# Task prompt:
Filter the entries below, keeping only lines with "Switch".

# Saved data entries:
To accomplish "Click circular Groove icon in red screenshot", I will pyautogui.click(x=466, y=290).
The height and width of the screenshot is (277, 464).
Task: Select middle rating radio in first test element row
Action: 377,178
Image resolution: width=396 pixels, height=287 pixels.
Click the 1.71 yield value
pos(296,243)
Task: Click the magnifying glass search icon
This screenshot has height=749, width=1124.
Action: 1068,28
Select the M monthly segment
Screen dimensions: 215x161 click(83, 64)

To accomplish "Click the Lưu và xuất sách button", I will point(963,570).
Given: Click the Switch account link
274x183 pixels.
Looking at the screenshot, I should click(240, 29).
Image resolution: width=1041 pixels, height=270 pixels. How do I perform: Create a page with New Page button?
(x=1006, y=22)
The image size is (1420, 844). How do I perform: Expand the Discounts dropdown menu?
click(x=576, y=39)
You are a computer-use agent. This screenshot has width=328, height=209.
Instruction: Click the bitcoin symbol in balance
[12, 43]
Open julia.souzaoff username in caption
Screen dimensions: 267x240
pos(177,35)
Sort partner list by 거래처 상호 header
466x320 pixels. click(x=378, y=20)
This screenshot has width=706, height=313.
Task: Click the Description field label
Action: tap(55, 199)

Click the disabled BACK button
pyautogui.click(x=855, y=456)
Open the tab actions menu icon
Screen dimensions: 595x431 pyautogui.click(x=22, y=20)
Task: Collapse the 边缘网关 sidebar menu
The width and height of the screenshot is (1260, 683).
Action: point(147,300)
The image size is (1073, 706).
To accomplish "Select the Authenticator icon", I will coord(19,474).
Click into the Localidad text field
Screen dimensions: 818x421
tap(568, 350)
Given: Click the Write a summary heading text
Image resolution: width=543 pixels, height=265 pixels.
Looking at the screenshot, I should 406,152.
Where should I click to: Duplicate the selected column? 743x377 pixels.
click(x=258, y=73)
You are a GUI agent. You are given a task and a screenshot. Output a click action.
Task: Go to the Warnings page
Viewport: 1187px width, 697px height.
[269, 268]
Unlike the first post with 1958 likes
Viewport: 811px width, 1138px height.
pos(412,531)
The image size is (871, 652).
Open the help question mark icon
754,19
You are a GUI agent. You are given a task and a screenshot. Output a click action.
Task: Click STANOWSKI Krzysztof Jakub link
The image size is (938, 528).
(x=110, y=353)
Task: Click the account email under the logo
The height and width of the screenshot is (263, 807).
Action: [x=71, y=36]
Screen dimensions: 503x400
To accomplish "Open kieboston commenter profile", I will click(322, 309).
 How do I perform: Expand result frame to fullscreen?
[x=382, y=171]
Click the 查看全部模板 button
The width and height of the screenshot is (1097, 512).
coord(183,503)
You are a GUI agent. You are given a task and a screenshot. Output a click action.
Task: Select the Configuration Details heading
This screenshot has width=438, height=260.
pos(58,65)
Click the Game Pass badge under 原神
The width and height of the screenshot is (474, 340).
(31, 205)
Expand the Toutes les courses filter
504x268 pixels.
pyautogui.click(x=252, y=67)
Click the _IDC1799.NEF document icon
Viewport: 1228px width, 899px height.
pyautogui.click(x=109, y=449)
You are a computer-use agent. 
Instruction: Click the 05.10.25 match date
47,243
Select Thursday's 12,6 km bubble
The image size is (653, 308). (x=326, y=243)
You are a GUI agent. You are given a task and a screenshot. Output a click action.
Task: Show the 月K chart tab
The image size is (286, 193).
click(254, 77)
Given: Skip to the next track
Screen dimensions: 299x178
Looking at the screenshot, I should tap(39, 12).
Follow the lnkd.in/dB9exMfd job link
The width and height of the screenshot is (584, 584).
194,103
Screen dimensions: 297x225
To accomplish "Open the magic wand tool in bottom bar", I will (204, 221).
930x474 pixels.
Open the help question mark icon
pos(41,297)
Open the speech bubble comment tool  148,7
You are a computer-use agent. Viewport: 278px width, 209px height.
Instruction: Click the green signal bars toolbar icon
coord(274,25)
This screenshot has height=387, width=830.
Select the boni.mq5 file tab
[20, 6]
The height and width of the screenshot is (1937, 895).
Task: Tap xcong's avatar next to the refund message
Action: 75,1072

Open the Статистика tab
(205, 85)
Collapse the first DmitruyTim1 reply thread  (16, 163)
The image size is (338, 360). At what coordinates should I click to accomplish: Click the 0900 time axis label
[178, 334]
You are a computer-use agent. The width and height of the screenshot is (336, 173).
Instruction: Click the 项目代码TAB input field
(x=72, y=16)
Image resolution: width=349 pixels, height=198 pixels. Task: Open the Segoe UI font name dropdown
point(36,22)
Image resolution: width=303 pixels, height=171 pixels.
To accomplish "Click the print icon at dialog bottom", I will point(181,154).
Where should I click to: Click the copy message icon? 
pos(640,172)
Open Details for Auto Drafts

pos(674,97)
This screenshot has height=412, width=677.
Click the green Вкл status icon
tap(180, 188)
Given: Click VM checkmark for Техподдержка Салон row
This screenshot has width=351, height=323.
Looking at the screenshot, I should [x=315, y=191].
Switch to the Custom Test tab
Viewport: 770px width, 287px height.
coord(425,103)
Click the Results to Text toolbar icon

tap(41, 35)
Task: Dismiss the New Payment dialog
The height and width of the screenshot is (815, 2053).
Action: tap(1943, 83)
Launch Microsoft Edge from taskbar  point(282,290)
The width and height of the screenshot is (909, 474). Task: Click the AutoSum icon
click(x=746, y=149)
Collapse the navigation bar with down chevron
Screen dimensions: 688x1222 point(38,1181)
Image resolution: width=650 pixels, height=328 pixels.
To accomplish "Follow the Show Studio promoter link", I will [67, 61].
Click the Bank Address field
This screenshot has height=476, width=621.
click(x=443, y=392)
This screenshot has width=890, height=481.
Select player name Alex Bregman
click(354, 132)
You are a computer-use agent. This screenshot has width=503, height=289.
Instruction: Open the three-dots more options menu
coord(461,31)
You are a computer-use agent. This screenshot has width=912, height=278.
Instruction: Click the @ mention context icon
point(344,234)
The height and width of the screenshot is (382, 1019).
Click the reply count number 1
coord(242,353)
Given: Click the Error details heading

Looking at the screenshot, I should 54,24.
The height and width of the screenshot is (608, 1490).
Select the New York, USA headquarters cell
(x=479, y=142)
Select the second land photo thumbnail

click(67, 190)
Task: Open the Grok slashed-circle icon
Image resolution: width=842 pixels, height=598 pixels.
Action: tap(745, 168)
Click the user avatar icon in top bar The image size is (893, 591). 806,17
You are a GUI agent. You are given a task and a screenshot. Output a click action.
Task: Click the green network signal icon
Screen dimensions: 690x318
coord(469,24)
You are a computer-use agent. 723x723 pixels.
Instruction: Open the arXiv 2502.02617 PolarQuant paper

# Answer to the problem:
Given: Click the Switch account link
Switch to the Custom Test tab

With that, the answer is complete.